Hoffmann and Emil Jones persuaded Shomon to think otherwise, and Shomon went out to dinner with Obama. Like everyone else in the chamber, Shomon knew that Obama was a graduate of Harvard Law School, erudite and idealistic, but also that he was not very familiar with the counties of rural and suburban Illinois. Shomon knew, too, that Obama had been "spanked" by the black caucus and many of his fellow Democrats.
"Have you ever been south of Springfield?" Shomon asked him.
Obama admitted that he had never been south of the Mason-Dixon line.
Shomon said, "Obama, I'm going to take you to southern Illinois and we're going to play some golf and we're going to meet some people."
It was the early summer of 1998. Michelle was pregnant with Malia and Obama figured that this was his only chance before the baby arrived. Shomon crafted a trip around a week-long golf outing at a resort on Rend Lake, in Franklin County. In fact, they played every day, even though the temperature hovered around a hundred degrees all week. They went to barbecues and drank beer, though "Barack was never a big drinker," Shomon said. "One or two and that was it."
Southern Illinois is closer to Arkansas and Tennessee than it is to Chicago, and the general political outlook on social issues like gun control is much more conservative. Both men saw the short journey as a meandering fact-finding mission. Shomon gave his charge a few tips: "Don't order anything crazy, like Dijon mustard." Don't wear fancy clothing. Driving downstate in Obama's green Jeep Cherokee, Shomon and Obama touched base with a political favorite in the area, State Senator Jim Rea, and went to a golf outing and fundraiser for him. They met one of the state's U.S. senators, Richard Durbin, at a barbecue in Du Quoin. They stopped to talk with small-town mayors. The state's attorney in Du Quoin told them about an all-white branch of the Gangster Disciples, which was selling drugs. They stopped in at Southern Illinois University, in Carbondale, and played golf with the athletic director, Jim Hart, a former quarterback for the St. Louis Cardinals. They visited one of the best-known farming families in southern Illinois, Steve and Kappy Scates, who were impressed with how outgoing and engaged Obama was.
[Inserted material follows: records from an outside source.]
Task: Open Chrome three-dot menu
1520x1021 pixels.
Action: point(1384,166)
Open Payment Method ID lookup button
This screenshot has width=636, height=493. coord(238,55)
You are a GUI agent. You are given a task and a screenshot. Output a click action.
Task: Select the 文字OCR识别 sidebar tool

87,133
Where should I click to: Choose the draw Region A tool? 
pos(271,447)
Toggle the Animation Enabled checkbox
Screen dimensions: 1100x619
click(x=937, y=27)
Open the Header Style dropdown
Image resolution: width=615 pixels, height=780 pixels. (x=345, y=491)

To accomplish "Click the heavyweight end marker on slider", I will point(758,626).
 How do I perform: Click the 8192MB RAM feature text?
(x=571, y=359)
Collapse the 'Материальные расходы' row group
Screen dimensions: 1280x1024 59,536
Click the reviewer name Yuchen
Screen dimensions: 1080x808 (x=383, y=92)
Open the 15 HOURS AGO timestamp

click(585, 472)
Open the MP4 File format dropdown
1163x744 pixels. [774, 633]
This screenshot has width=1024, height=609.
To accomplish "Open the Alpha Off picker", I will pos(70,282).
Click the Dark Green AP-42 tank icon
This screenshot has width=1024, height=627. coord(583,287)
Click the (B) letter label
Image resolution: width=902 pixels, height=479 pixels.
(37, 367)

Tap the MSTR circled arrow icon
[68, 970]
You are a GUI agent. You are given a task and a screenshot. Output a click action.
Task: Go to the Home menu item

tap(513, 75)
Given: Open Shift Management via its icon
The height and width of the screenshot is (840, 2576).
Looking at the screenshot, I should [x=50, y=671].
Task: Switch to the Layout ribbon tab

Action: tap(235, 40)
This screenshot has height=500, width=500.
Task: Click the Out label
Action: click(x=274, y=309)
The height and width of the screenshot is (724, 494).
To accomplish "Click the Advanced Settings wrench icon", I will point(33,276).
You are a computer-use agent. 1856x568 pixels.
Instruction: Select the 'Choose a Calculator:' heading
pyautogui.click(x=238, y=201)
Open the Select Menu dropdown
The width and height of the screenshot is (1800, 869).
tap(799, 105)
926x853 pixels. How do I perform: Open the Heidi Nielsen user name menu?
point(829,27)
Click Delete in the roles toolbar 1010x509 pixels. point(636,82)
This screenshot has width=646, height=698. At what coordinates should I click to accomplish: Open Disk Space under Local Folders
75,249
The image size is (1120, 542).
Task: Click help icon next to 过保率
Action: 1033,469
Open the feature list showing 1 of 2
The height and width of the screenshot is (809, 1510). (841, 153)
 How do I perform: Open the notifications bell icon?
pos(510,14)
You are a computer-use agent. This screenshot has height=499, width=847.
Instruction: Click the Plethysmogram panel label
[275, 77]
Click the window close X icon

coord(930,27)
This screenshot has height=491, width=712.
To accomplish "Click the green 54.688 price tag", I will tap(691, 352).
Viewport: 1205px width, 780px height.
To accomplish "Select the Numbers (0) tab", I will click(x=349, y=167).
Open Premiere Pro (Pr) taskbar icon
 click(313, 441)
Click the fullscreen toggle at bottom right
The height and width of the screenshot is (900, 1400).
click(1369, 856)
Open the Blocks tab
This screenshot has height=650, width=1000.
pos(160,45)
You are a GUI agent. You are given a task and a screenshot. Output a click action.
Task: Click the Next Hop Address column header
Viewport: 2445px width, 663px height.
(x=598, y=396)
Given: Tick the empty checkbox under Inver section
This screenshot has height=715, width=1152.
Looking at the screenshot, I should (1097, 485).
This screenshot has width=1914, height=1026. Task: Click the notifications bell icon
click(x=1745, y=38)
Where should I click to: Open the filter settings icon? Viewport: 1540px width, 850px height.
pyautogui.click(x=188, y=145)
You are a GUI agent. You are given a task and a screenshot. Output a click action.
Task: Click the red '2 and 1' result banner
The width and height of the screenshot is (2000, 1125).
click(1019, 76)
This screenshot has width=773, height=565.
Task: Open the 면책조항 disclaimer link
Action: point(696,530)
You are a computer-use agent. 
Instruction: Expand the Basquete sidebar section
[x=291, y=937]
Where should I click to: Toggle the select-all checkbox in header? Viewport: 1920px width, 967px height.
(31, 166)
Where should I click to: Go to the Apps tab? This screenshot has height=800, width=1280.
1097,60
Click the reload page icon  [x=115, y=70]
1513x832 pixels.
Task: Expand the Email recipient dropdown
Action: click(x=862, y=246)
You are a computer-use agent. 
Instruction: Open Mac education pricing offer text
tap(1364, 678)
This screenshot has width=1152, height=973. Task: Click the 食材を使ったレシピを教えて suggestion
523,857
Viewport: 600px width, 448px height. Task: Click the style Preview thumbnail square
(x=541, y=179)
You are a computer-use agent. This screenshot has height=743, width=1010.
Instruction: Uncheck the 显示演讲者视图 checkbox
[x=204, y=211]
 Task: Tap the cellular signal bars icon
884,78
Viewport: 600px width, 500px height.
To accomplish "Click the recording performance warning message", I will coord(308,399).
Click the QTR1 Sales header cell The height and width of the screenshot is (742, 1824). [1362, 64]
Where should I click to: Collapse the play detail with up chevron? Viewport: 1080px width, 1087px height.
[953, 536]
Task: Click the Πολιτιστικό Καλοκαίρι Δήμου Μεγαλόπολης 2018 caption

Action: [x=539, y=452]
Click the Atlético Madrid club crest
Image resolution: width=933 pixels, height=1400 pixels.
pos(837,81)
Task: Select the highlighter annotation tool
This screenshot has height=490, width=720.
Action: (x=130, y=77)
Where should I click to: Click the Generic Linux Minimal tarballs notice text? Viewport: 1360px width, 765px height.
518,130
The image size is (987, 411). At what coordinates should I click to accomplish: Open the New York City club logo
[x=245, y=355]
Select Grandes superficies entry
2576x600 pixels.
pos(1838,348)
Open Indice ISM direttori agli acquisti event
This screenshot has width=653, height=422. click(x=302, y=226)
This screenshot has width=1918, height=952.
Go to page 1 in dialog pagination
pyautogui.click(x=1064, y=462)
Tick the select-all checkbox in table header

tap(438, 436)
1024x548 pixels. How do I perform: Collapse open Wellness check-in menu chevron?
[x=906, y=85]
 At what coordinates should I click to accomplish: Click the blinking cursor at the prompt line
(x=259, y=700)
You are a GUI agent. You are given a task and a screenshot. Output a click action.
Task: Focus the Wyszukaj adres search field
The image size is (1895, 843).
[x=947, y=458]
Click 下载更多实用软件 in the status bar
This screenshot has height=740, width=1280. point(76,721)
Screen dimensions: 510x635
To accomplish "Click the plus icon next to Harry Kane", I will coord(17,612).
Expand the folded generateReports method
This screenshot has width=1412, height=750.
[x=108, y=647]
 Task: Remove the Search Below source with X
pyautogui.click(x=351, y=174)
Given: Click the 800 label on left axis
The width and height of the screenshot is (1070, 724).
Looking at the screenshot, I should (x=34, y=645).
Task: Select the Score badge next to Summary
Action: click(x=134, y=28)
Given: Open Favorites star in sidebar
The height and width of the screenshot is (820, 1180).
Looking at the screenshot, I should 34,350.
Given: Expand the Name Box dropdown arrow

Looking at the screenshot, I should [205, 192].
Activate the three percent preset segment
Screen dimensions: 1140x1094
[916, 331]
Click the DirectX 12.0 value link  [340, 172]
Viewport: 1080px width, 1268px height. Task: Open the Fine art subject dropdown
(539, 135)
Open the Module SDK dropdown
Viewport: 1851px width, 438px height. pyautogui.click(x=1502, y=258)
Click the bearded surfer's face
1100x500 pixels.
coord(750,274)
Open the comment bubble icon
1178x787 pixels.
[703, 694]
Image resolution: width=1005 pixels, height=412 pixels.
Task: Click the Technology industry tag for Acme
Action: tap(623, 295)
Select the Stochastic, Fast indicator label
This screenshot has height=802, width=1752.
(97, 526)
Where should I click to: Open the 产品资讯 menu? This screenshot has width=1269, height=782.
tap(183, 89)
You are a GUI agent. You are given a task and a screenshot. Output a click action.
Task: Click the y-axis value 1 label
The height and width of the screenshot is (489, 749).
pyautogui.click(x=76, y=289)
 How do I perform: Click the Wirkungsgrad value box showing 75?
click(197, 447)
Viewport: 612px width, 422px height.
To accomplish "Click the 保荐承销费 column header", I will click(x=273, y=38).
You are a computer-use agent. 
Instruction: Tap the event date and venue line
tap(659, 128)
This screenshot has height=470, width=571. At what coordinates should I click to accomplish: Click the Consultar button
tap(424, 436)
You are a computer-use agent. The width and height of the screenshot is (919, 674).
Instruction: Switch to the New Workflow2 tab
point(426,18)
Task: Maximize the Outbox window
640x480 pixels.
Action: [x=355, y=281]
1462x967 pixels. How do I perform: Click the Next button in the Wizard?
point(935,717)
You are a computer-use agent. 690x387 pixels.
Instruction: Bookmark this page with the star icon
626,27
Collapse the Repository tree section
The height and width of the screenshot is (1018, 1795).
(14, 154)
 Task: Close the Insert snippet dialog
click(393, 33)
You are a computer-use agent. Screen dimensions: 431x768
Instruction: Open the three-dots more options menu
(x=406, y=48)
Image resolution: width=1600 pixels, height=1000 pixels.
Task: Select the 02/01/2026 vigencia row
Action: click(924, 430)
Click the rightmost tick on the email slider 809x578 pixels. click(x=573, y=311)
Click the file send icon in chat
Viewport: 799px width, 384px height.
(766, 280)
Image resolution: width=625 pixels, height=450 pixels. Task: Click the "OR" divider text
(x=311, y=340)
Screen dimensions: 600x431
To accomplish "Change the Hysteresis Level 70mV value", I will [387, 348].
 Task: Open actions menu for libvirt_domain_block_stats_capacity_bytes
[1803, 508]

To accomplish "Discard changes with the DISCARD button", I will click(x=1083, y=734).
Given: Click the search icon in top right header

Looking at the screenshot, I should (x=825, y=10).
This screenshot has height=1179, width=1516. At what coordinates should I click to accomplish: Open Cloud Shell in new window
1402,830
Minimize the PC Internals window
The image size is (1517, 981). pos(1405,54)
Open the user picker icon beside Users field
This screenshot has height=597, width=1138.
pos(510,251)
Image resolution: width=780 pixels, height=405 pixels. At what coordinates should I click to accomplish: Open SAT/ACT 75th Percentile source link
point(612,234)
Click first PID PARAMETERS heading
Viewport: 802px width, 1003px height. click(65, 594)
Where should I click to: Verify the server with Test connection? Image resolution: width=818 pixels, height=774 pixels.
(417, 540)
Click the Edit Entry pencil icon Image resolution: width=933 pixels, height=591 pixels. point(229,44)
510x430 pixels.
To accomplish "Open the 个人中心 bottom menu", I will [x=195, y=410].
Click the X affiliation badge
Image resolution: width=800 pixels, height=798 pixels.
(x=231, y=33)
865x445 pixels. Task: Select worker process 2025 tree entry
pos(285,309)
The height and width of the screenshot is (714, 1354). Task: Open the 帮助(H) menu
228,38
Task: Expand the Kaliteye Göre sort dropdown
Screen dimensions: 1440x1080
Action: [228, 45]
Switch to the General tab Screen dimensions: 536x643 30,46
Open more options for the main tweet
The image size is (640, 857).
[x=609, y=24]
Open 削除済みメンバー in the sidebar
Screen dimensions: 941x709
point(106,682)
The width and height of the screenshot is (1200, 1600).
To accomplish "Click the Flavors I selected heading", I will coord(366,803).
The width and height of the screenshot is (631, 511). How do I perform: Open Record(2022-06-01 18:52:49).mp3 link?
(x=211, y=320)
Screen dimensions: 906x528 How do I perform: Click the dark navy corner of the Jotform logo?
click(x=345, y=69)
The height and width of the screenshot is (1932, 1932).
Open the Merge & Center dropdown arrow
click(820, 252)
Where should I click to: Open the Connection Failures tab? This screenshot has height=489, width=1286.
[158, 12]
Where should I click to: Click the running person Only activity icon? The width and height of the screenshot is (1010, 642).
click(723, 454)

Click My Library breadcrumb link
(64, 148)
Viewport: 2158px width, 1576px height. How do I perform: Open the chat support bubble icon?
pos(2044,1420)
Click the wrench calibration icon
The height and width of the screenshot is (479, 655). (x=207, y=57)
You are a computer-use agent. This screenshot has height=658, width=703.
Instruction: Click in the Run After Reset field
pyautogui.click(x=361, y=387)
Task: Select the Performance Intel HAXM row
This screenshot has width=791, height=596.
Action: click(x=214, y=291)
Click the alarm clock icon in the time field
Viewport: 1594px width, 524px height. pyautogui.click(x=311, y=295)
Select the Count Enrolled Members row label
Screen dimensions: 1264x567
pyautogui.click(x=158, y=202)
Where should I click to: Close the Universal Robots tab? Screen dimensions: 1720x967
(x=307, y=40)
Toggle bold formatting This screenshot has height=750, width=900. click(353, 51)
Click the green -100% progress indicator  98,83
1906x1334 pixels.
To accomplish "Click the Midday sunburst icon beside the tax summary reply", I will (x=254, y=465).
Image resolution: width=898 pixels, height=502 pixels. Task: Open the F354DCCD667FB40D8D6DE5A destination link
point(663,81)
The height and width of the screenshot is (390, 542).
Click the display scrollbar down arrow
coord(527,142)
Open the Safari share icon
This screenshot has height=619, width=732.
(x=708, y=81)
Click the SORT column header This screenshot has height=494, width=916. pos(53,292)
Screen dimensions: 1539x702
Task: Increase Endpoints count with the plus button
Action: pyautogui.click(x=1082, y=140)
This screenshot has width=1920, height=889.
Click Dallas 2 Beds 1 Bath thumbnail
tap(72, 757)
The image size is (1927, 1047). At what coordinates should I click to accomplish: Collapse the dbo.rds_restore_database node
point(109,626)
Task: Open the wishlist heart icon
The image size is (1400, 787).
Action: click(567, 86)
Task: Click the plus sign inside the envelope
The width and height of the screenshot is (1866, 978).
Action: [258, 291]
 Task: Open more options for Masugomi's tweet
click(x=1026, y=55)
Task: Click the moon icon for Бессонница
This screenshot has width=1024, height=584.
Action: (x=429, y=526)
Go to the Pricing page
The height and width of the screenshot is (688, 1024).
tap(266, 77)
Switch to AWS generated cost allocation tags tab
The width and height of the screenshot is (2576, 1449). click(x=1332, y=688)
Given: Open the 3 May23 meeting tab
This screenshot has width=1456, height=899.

The Scates family grew beans and corn and their farm stretched across two counties at the southern end of the state. Obama, Kappy Scates joked, "learned that Illinois is a lot longer than he thought it was."
"When he got back he realized these folks could vote for me--I mean, these folks could help me, they could support me," Shomon said. "I think it was really a revelation to him that he had a lot of appeal as a politician." Shomon thought that the diversity of Illinois--its differences of ethnicity, class, geography, and economy--would be a plus for Obama. If he had been from Wisconsin or Vermont, or even a black congressman absorbed in a traditional African-American district, he would not have encountered the same degree of differences. "What those trips proved is that he appealed to rural white people," Shomon said. "They would vote for him, they liked him. That was essential for a statewide race."
But now Obama was asking Shomon, a white guy who got a master's in public administration at the University of Illinois in Springfield, to help him win a congressional district that was seventy per cent black.
Shomon accepted, though an internal poll he took gave Obama only a limited chance to succeed. The campaign's biggest difficulty, it seemed at first, was to get Obama better known in the district. He was not, after all, running for the presidency of the University of Chicago. Except to the political aficionados of Hyde Park, he was a well-kept secret with a foreign-sounding name. The early poll showed Rush with ninety-percent name recognition, Obama with nine per cent. Another early poll showed that while Obama's Ivy League resume validated him with white voters, made him seem comfortably moderate, someone they could vote for, it had little effect on the African-American majority, which greatly esteemed Bobby Rush. That summer, Steve Neal, the dean of Chicago political columnists and an early fan of Obama's, wrote a piece in the Sun-Times praising him and the Tribune speculated that Obama would run for Congress.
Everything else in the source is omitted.